La SA soutient que la Convention devait être annulée pour absence de cause dans la mesure où celle-ci aboutissait à rémunérer la société prestataire pour l’exercice par le directeur général de ses fonctions de direction dans la SA. Elle relève que la Convention définissait son objet en des termes dont il résultait qu’elle faisait double emploi avec l’exercice par le dirigeant de la mission qui lui est confiée dans le cadre de son mandat social, en effet, ladite convention prévoyait que l’entreprise prestataire accomplirait les missions suivantes : « action commerciale, gestion industrielle, gestion des ressources humaines, gestion administrative et financière, stratégie générale, prestation de direction ».
Ainsi défini, l’objet de la Convention se limitait à des actes relevant de la gestion générale d’une société et permettait à la société bénéficiaire d’arguer du fait qu’elle ne percevait aucune contrepartie en échange de la rémunération versée, celle-ci ayant nommé un directeur général justement pour accomplir les missions visées.
La Cour d’Appel de Paris puis la Cour de Cassation ont fait droit à la demande de la SA en annulant la Convention au motif que celle-ci était dépourvue de cause. La société prestataire a alors été condamnée à rembourser à la SA les sommes versées en exécution du contrat.
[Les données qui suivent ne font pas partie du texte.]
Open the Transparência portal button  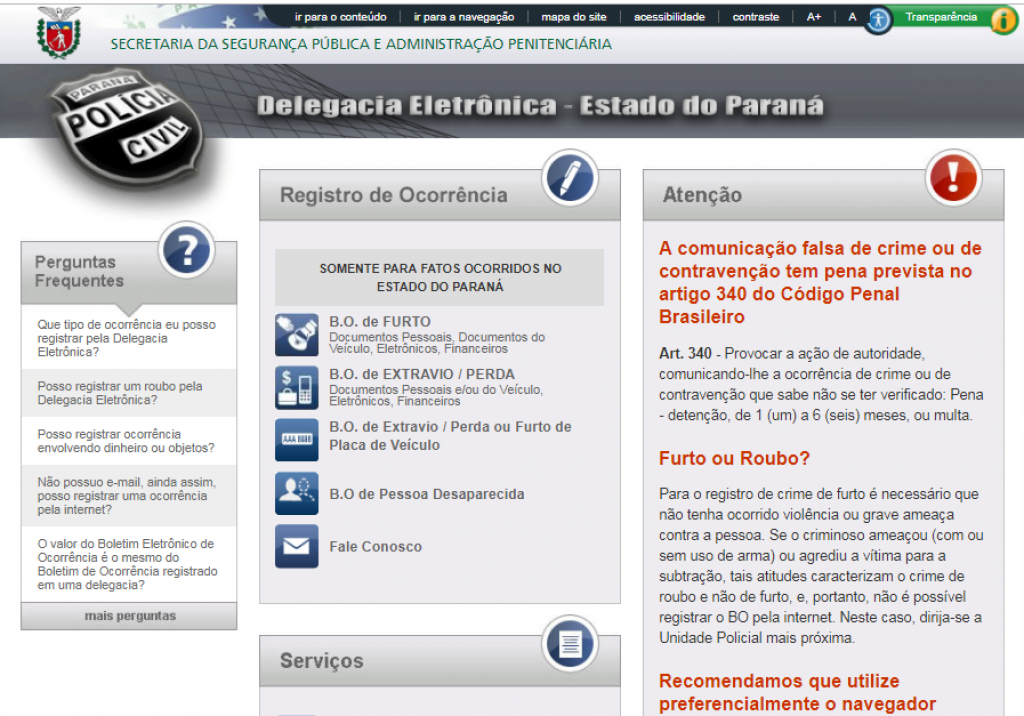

Outre les conséquences juridiques que cette jurisprudence engendre, celle-ci entraîne également des effets au plan fiscal.
En effet, si la Convention est annulée, la déductibilité fiscale des sommes initialement versées par la SA à l’entreprise de prestation de services en exécution de la Convention devrait être remise en cause par l’administration fiscale.
Par ailleurs, si l’intégralité du chiffre d’affaires de la société prestataire de services provient des honoraires facturés dans le cadre de la Convention, la TVA payée en amont par la société prestataire de services que celle-ci a récupérée au motif que cette TVA était affectée à l’exécution d’une activité taxable pourrait avoir à être reversée au Trésor.
Le coût fiscal pourrait dès lors s’avérer élevé pour les entités parties au contrat de prestations de services.
Quels sont les enseignements à tirer de l’arrêt de la cour de cassation et les pièges à éviter pour échapper à une éventuelle sanction juridique et fiscale ?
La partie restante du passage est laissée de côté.